::: INPUT ROWS :::

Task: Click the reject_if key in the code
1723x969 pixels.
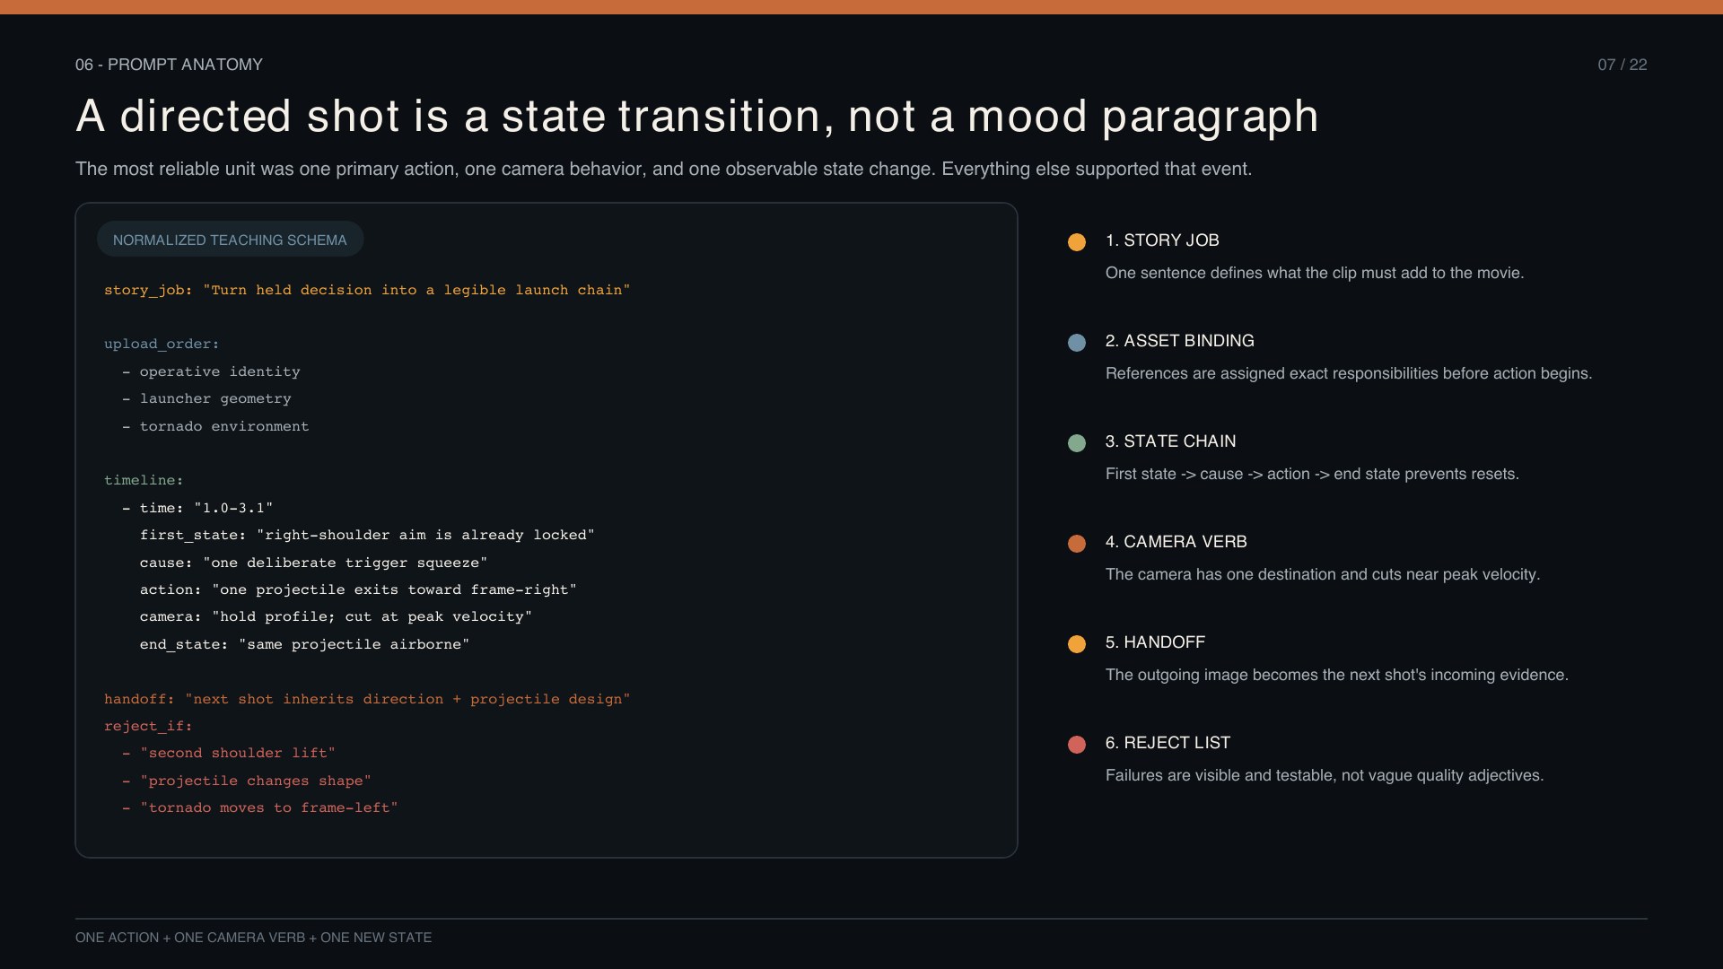Action: click(148, 726)
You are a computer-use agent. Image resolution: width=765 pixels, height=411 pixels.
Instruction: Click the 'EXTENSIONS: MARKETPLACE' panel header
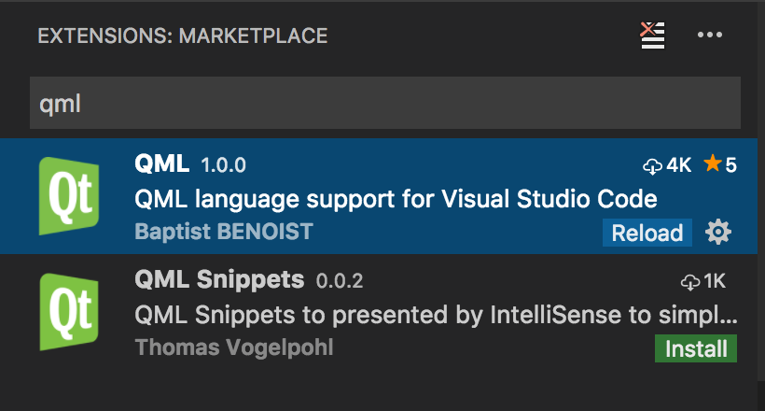point(182,36)
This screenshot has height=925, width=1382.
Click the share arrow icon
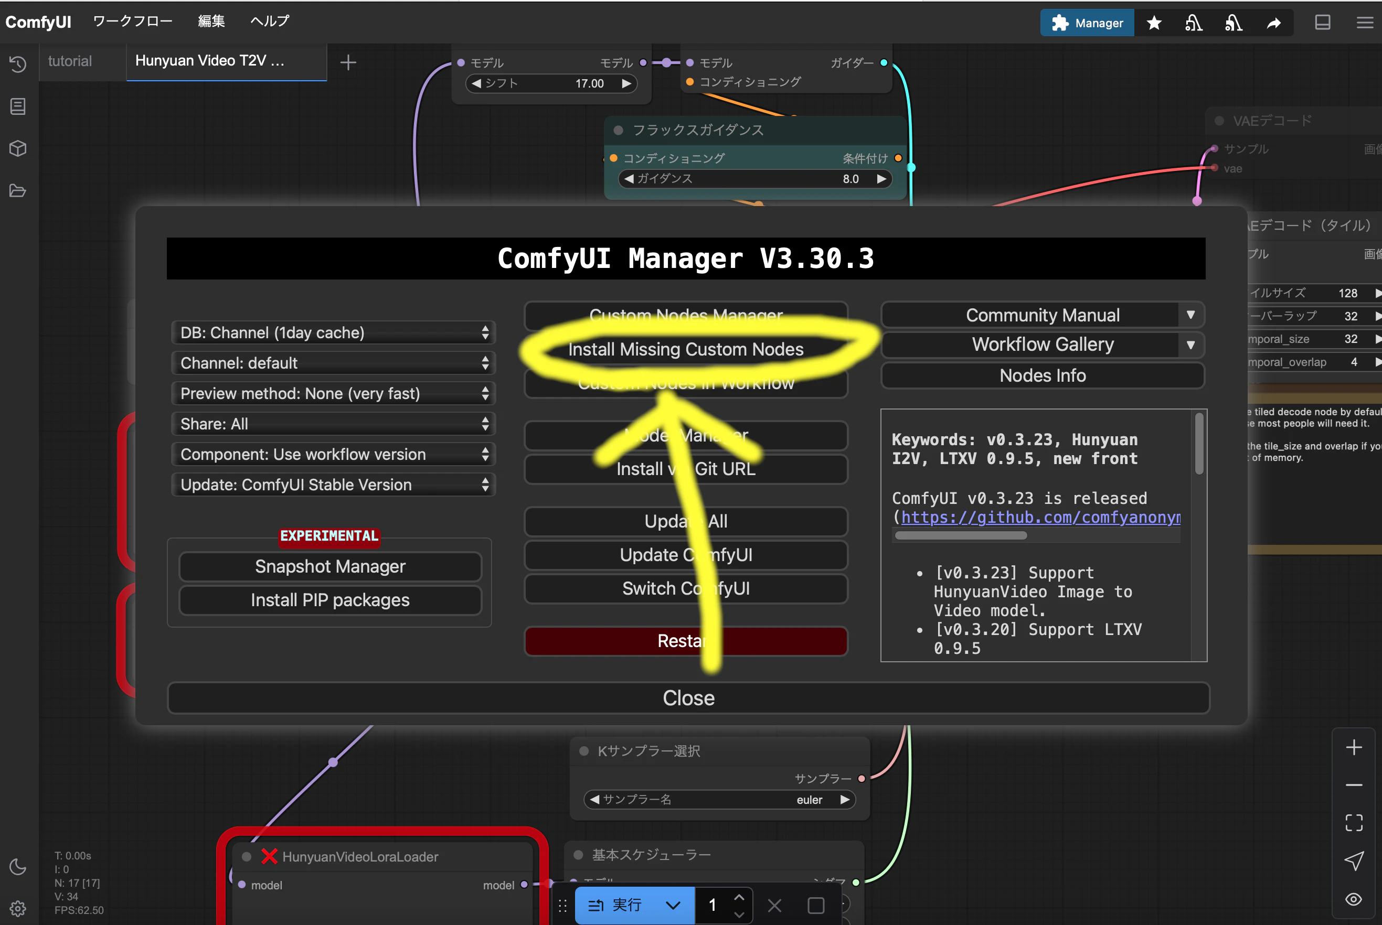(x=1274, y=23)
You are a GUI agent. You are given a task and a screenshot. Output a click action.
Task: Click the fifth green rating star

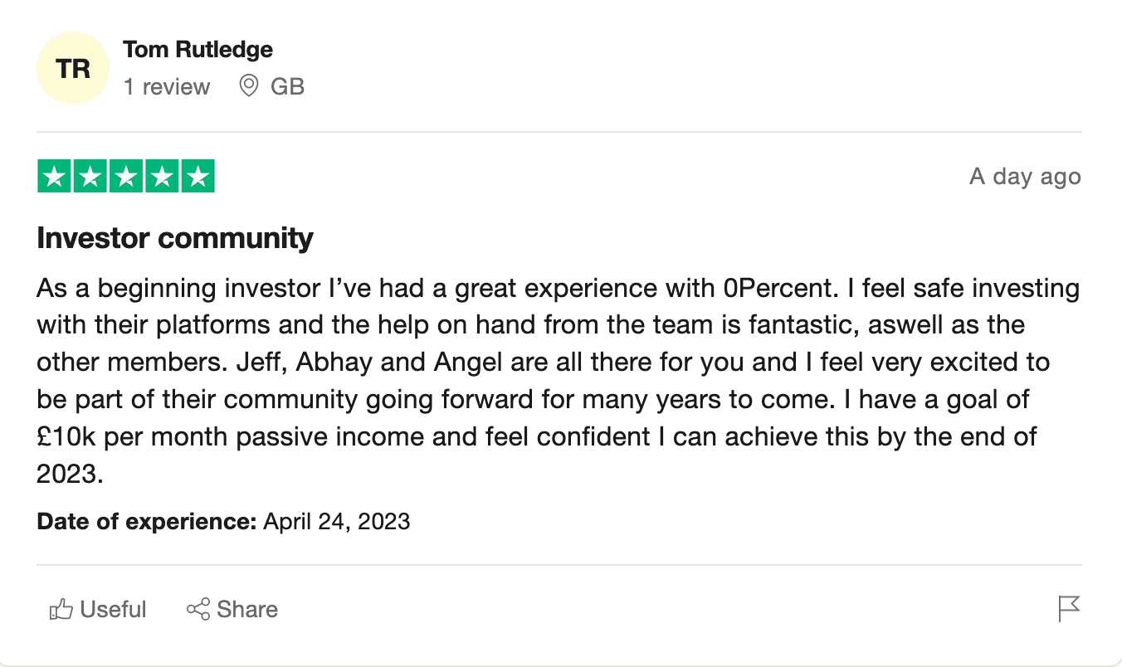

:::

_INSTRUCTIONS TO FOLLOW_
Write out the material above line for line, leaving out the pictures.

_EXERCISE RESPONSE_
Task: Click the reject_if key in the code
1723x969 pixels.
Action: click(148, 726)
You are a computer-use agent. Image resolution: width=765 pixels, height=411 pixels.
Instruction: Click the 'EXTENSIONS: MARKETPLACE' panel header
point(182,36)
This screenshot has height=925, width=1382.
Click the share arrow icon
(x=1274, y=23)
You are a GUI agent. You are given a task and a screenshot. Output a click action.
Task: Click the fifth green rating star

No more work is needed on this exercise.